Blocking TRAbs (also known as Thyrotropin Binding Inhibitory Immunoglobulins (TBII)) competitively block the activity of TSH on the receptor. This can cause hypothyroidism by reducing the thyrotropic effects of TSH. They are found in Hashimoto's thyroiditis and Graves' disease and may be cause of fluctuation of thyroid function in the latter. During treatment of Graves' disease they may also become the predominant antibody, which can cause hypothyroidism.

TSI
Normally, there is no TSI in the blood. If TSI is found in the blood, this indicates that the thyroid stimulating immunoglobulin is the cause of the of a person's hyperthyroidism.
http://labtestsonline.org/understanding/analytes/thyroid-antibodies/tab/test
(Copy and paste into your browser)

Thyroid Storm Symptoms
http://www.ncbi.nlm.nih.gov/pubmedhealth/PMH0001437
(Copy and paste into your browser)

Advanced hyper.
http://www.ucsfhealth.org/conditions/hyperthyroidism/signs_and_symptoms.html
(Copy and paste into your browser)

Welcome to the board.

Can you get on a cancellation list? Because; untreated hyperthyroid can be life threatening. And it can permanently damage your heart as well as other bodily organs.

Since you are going to have testing soon, even if there were something that would help in the meantime, taking it would really skew your tests.

I am listing some important tests above and do call the office and see if you can get on a cancellation list.

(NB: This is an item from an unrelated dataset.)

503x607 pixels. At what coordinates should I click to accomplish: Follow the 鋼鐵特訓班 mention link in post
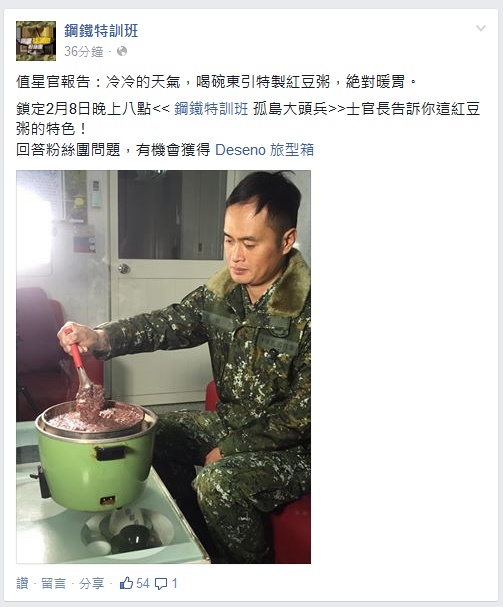point(211,109)
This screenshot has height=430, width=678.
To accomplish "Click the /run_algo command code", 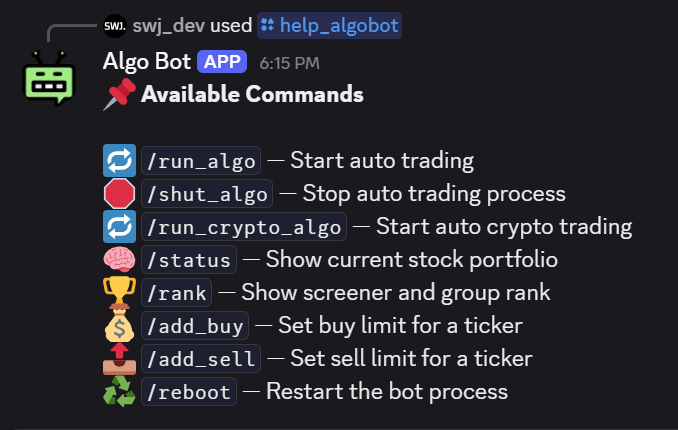I will pos(200,160).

Hyper is serious and very scary..................................take it from one who knows.

And this is very important; you need to insist on RAIU (radioactive uptake scan) as this will give the rate of uptake as well help to spot any suspicion of cancer.

You sound really ill so I am praying you get the medical intervention you need and soon. If In doubt; get to the ER.

You will also read what the Trab does and will understand now why your TSH looked hypo. This is why TSH alone should not be diagnostic criteria.


----------



## Lovlkn (Dec 20, 2009)

What lab testing have you had done other than TSH?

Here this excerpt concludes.